Can you see that if I’m trying to paint this entire area across with a dab and dish of liquid, a dab and dish of powder and acrylic, when I’m painting in here, it looks fine, but when I’m trying to paint over the too glossy areas, it wants to go back in the middle?  It’s a pain in the butt and takes forever. So, this is one of those things.  This is the perfect indication for the use of that triad material. So, what you do here is on the posterior aspect where we cut it back, bevel this.  I would bevel the plastic toward the oral side away from the tissue side. I’d put bonding liquid along there.  There’s that bonding liquid back with the triad material. It comes in a brown bottle.
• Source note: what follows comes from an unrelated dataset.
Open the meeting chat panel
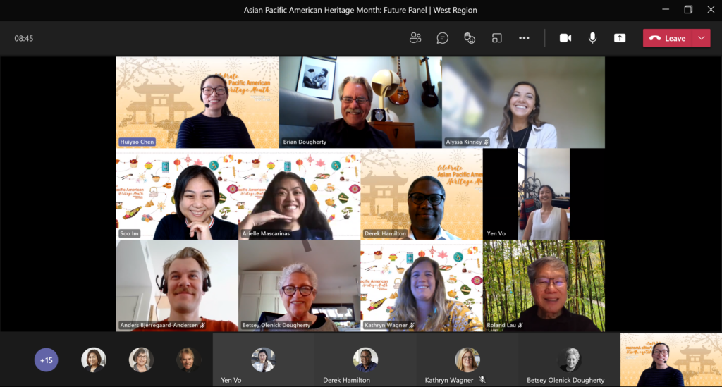This screenshot has height=387, width=722. pos(442,38)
So, I’d put bonding liquid there and then cure that and then take a sheet of the pink triad material, cut a strip of it, and very carefully adapt it to this really well. You can do a very beautiful job of doing that, put the air barrier coating on it, put it in and cure it for 10 minutes.  Then, you’ve got a new posterior border on your denture.  Again, you wouldn’t even bother doing this if you didn’t see a marked improvement and retention when the patient came in complaining of retention and you tried to diagnostically put some fluid wax or something along the posterior aspect in the denture to see if that worked better.  If it did, you go through this procedure, and it will give you a new back end on that denture that will give you significantly better retention.

This is one where we took basically a realign of a denture. So, this is the old days where we would do immediate [33:06]. I said, “Okay, but let’s do a realign of the denture.  Then, on the inner aspect of the realign, we put the fluid wax.”  This is a kind we used to use.  It’s called proectowax.  It’s what the Iowa wax replaces, and so, we’d have that set up.  Here, again, we have the posterior palatal seal, but what is it that that thing’s supposed to do?

In any individual, when they go ahead and use the denture, you want the maxillary denture to stop at the junction of the hard and soft palates.  So, the hard and soft palate junction, we want to have a little extra bead of the denture going up in the air. Reason being, when a person sneezes, swallows, yawns, does lots of different things, this area of the soft palate where the uvula hangs can flex up. It goes up in the air.  If this area of the uvula goes up in the air, what it can allow is a little bit of air to come over to come over the top edge of the back of the denture, and that can cause the denture to break at suction.  So, the working of the posterior palatal seal is to just give us a little extra beading of that area right there so that we maintain seal if the soft palate moves.

So, if you look at the posterior aspect of the denture cross-section, here’s the tuberosity.  It goes up to the roof of the mouth. It comes down for the other tuberosity. Then, we go ahead and we build the denture that’s on this.  So, we’ve got a denture that’s built here. Here’s teeth, and then here’s our denture flange that’s supposed to fit in this area intimately.

Now, what happens when we process a denture and the denture is removed from the stone cast, turned from wax into plastic, it’s all processed.  In the lab, they break away the stone model.  What happens to the dimensions of this acrylic looked at in cross-section is it tends to shrink towards the middle just a little bit. So, areas that are out here on the outer aspect would actually pull in tighter and rub tighter. People follow that okay?

The areas that are in here where you got the inner aspect of the hollow vault going up in this area if I blow up the denture, it would tend to pull away a little bit here and here. People follow that okay? So, you’ve got this curved shape of the denture.  If it’s going to shrink a little bit to the center where it fits the roof of the mouth, if it shrinks in there it’s going to separate.  Can you also see that the deeper a person’s vault is, the more pronounced the pull away is? If a person’s maxilla was as flat as a pool table that it was just straight across, their thing shrunk to the middle. Can you see that would cause no vertical separation? If I had a really V-shaped ridge that almost looks like a submucous cleft so that there’s this incredibly deep vault going there, near vertical, when things shrink to the middle, now I’ve got more problems there.  People follow that okay?